TEKNOFEST Yönetim Kurulu ve Türkiye Teknoloji Takımı Vakfı (T3 Vakfı) Mütevelli Heyeti Başkanı Selçuk Bayraktar, geçen yıl savunma sanayi ihracatının üçte birini Baykar'ın yaptığını hatırlatarak, "Bu, yüksek teknoloji ürünü insansız hava araçlarıyla oldu. Biz o sayede Bayraktar Akıncı'yı da Bayraktar TB3'ü de KIZILELMA'yı da hiçbir kaynağa ihtiyaç duymadan öz kaynaklarımıza geliştirdik." dedi.

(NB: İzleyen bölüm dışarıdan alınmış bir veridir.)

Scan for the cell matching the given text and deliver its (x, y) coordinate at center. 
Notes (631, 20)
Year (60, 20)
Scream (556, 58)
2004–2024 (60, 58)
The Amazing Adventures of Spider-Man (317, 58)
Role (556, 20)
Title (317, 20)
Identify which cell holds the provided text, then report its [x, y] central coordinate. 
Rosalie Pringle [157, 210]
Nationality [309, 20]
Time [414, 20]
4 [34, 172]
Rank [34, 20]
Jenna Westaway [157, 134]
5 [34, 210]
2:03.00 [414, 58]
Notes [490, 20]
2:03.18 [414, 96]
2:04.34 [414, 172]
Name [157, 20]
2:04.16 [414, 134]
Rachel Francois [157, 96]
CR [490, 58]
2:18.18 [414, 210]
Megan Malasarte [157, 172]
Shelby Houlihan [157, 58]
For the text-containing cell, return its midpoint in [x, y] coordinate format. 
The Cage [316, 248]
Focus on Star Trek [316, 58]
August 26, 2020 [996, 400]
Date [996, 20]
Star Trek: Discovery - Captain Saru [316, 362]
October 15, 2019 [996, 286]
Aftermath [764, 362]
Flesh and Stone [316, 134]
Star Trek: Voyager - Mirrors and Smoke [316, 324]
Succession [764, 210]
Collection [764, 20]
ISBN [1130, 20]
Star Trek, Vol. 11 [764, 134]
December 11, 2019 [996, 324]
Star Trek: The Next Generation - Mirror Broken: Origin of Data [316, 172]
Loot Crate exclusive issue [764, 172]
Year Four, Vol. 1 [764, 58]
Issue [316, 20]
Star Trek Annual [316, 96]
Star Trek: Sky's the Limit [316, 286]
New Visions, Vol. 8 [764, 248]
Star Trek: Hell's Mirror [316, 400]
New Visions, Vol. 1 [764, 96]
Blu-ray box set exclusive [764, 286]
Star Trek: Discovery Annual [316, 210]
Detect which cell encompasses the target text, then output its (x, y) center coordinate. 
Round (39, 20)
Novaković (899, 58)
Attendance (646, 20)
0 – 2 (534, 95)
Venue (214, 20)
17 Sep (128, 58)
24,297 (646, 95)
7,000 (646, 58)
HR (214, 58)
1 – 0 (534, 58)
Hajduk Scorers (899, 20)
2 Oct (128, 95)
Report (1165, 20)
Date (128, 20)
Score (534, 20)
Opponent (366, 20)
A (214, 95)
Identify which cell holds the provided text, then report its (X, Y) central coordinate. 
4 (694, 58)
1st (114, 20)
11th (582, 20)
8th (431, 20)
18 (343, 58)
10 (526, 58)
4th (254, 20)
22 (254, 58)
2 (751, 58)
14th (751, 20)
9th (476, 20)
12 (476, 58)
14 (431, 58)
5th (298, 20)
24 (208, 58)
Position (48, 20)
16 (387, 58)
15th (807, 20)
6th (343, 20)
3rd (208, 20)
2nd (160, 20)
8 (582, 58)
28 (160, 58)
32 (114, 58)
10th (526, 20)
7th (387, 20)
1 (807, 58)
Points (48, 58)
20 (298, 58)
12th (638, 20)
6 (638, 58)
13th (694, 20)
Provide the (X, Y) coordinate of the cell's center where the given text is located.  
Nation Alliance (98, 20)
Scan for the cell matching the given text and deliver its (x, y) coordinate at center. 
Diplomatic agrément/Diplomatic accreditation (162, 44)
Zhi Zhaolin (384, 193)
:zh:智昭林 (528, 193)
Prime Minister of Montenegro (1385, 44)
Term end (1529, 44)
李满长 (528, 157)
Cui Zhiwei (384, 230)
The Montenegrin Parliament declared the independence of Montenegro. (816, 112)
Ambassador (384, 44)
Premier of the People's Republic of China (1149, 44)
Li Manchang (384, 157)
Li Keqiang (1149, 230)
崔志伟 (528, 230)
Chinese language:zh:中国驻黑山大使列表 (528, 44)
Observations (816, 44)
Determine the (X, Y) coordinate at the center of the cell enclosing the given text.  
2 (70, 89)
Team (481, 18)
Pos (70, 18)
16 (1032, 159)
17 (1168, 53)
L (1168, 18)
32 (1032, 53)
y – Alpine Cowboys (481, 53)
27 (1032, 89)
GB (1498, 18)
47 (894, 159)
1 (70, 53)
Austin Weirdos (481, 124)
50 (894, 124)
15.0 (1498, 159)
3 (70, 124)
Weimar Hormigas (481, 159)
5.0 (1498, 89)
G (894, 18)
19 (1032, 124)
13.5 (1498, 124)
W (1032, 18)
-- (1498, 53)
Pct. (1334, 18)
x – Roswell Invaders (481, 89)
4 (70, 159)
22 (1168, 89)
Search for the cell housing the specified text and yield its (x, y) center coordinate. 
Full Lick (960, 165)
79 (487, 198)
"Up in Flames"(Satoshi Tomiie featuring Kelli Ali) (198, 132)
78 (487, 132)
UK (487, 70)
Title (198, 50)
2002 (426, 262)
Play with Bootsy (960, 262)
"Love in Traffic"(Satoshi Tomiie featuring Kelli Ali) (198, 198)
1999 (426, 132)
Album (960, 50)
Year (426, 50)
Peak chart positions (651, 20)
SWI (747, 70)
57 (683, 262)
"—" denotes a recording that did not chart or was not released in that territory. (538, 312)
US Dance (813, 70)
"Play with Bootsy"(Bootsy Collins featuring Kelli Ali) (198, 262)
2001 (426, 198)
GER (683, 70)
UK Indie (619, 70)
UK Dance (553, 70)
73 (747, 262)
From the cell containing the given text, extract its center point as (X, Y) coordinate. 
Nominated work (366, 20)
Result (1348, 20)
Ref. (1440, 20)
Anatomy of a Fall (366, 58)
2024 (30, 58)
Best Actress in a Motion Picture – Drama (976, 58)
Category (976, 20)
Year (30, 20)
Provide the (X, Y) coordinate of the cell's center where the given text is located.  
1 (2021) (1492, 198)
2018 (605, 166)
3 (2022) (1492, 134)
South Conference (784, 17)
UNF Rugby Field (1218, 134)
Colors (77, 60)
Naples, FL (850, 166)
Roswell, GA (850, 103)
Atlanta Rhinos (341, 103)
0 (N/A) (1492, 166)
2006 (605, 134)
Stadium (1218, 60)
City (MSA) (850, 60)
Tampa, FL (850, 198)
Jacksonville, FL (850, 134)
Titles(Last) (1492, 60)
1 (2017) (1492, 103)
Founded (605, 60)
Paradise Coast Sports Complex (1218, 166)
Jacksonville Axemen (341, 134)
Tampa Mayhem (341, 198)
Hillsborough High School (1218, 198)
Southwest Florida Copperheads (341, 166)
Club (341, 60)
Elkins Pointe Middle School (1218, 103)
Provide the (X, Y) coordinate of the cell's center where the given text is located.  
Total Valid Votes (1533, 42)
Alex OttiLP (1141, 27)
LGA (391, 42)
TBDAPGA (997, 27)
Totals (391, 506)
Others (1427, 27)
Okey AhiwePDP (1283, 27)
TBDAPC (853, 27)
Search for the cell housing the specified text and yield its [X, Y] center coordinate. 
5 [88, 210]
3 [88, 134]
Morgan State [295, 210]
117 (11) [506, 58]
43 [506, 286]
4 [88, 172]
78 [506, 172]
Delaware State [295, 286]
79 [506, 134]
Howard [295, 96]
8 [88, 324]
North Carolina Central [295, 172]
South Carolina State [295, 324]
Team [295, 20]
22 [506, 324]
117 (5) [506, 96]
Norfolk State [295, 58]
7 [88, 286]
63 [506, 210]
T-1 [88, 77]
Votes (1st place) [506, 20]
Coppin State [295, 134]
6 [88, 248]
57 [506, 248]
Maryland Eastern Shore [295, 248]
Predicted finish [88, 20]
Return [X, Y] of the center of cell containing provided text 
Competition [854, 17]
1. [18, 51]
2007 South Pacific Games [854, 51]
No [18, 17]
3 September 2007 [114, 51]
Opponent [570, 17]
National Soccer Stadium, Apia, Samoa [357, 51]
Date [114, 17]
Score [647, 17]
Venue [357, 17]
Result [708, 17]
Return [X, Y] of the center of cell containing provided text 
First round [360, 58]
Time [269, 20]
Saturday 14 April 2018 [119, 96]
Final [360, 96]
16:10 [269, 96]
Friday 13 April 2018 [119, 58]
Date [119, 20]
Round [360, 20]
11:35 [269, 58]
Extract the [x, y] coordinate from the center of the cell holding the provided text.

İnsansız hava araçlarının yanı sıra Baykar'ın uzay girişiminin bulunduğunu ifade eden Bayraktar, "Şu anda 80 kadar mühendis çalışıyor. O kaynakla küresel konulama sistemi inşa ediyoruz. Düşünün ki bu yüksek teknoloji ihracatından gelen kaynakla atmosferin de ötesine bir anlamda çıkan bir teknolojiyi ve dünyada sadece bir firma daha benzer bir alanda çalışıyor. O da bizden daha ileride değil. Kimseden bir kuruş almadan kendi küresel konumlama sistemimizi inşa ediyoruz." değerlendirmesinde bulundu.
Bayraktar, Baykar'ın ürettiği SİHA'larda yerlilik oranının yüzde 93'ten yukarıda olduğunu ve bütün katma değerin Türkiye'de üretildiğini belirtti. Bayraktar, "Tümüyle özgün bir şekilde tasarlanan, yüksek teknoloji ürünü, içinde milyonlarca satır yazılım bulunan, donanımlardan oluşan, işte aero-dinamiklerden oluşan, uçan bir robottan bahsediyoruz. İçindeki sensörlere kadar hepsi Türkiye'de yapılıyor. Hatta elektro optiklerde dünyanın en iyisinden 2 kat daha iyisini yapmayı daha elektro optik görmesini sağlayan teknoloji." dedi.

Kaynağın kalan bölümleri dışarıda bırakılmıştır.